K-fold cross validation

To select the best parameters (i.e., layer numbers) for the MS²CNN model and to prevent overfitting, we applied five-fold cross validation with a three-way data split, namely, the entire data set was partitioned into training, validation (10% of training data), and test sets. Training epochs continued as long as the accuracy of the validation set improved over the previous epoch by 0.001; otherwise, training was terminated. The final model was selected based on validation performance, and was used to predict the test set for performance evaluation. Since our model was selected based on validation set performance, there was no data leakage problem, in which information in the test data is involved in model selection. This problem can result in over-estimation of the performance and unfair comparison with other methods.

Metrics

Two metrics are used: Cosine similarity (COS) and Pearson correlation coefficient (PCC). COS is one of the most widely used spectrum similarity measures for mass spectrometry.

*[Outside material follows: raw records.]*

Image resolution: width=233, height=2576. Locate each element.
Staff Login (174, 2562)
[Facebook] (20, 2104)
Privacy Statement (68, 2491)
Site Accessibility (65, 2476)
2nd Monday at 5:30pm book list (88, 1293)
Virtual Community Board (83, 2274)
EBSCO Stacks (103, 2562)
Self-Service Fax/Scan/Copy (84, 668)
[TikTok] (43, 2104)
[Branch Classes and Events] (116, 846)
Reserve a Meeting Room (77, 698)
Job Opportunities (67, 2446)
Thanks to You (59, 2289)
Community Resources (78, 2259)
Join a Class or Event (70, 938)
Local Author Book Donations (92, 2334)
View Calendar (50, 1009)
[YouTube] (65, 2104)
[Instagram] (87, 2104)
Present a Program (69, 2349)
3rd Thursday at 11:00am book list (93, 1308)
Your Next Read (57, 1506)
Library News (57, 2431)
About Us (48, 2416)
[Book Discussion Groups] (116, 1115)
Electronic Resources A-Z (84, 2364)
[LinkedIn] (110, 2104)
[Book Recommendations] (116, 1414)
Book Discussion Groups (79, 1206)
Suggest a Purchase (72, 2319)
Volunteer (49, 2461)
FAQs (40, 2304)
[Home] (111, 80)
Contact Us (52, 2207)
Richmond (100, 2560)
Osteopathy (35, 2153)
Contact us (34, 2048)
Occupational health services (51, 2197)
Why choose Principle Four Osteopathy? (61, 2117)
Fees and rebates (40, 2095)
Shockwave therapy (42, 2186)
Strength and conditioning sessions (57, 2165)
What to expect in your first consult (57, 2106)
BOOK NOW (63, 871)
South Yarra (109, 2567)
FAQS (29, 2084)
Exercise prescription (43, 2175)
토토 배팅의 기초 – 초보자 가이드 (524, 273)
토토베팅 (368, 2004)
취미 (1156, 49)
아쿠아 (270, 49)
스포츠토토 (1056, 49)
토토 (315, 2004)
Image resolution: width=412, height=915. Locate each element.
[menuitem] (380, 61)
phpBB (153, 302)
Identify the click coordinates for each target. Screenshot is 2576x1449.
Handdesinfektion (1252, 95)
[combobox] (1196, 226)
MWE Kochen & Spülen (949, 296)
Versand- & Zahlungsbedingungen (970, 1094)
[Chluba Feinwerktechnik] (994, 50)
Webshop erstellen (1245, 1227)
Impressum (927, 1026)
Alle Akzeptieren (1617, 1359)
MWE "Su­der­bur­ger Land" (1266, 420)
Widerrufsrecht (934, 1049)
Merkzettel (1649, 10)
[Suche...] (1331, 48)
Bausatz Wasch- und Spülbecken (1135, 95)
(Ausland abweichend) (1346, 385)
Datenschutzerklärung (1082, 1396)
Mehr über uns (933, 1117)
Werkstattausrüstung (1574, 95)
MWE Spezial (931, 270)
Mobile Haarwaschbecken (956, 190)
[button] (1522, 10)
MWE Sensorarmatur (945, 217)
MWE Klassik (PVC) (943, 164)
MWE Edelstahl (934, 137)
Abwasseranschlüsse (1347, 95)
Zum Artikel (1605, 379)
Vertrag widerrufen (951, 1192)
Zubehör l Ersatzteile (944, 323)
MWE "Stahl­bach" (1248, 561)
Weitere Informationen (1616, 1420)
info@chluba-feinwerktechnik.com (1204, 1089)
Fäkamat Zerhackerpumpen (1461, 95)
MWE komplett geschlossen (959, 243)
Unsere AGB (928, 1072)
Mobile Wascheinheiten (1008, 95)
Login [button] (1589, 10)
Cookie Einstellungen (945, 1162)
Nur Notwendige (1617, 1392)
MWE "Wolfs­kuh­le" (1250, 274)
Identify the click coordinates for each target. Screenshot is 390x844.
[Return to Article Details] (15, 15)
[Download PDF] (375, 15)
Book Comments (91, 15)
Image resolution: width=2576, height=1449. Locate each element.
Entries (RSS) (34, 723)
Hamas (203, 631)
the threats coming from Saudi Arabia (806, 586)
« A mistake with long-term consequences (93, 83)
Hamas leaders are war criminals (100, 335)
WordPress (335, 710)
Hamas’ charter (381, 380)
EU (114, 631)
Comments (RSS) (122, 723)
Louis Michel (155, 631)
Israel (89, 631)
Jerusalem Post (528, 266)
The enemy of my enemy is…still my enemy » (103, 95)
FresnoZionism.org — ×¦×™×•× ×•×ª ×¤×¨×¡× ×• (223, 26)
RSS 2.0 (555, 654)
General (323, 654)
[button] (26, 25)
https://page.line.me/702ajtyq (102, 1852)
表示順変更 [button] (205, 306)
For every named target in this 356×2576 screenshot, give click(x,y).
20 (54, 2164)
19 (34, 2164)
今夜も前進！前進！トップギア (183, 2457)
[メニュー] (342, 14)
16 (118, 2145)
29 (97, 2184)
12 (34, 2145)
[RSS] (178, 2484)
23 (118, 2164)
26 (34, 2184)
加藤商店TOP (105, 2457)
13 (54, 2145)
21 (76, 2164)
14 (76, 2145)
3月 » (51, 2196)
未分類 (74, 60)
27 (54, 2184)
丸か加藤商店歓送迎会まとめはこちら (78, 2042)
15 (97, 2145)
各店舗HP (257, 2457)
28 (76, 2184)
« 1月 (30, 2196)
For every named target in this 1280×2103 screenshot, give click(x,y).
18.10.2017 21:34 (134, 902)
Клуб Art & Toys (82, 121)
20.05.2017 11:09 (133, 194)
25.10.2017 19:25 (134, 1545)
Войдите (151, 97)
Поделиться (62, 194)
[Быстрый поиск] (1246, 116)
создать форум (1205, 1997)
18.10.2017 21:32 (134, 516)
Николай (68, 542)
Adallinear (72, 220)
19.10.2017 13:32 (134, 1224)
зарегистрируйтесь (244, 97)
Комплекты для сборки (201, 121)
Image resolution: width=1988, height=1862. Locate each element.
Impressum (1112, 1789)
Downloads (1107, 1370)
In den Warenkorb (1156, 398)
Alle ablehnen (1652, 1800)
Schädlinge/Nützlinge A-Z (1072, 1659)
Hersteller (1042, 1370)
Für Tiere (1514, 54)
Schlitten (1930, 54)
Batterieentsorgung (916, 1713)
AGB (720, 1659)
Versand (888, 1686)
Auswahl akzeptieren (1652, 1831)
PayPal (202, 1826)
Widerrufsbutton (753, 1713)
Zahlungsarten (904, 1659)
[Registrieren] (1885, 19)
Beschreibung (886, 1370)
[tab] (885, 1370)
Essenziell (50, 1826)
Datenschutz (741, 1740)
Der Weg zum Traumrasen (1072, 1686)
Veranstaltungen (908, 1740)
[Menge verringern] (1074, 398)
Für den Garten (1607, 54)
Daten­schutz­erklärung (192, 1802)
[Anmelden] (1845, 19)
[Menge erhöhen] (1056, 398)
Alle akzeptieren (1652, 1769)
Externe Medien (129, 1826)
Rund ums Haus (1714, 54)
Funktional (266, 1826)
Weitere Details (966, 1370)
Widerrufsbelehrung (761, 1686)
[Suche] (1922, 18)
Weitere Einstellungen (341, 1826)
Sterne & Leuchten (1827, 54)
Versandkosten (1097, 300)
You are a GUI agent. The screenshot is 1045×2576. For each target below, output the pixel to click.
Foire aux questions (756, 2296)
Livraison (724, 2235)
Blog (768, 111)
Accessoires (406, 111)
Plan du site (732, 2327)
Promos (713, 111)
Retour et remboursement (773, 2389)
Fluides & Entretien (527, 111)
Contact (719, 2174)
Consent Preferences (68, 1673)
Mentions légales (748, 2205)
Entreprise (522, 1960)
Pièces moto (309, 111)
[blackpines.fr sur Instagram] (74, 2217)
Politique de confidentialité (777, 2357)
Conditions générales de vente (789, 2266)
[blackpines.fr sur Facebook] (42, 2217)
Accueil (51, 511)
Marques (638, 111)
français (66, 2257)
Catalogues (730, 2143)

It measures the similarity between two non-zero vectors by calculating the angle between them (Eq. 1, calculated by the Python scikit-learn package [20]). COS ranges from − 1 to + 1 (angle from 180° to 0°).

$$ \mathit{\cos}\left(X,Y\right)=\frac{X{Y}^T}{\left|\left|X\right|\right|\left|\left|Y\right|\right|}\cdots $$

(1)

The PCC measures the linear correlation between two variables X and Y (Eq. 2, calculated by the Python Scipy package [21]). It ranges from 1 to − 1, where 1 denotes a completely positive correlation, − 1 a completely negative correlation, and 0 a random correlation or two variables that have no association.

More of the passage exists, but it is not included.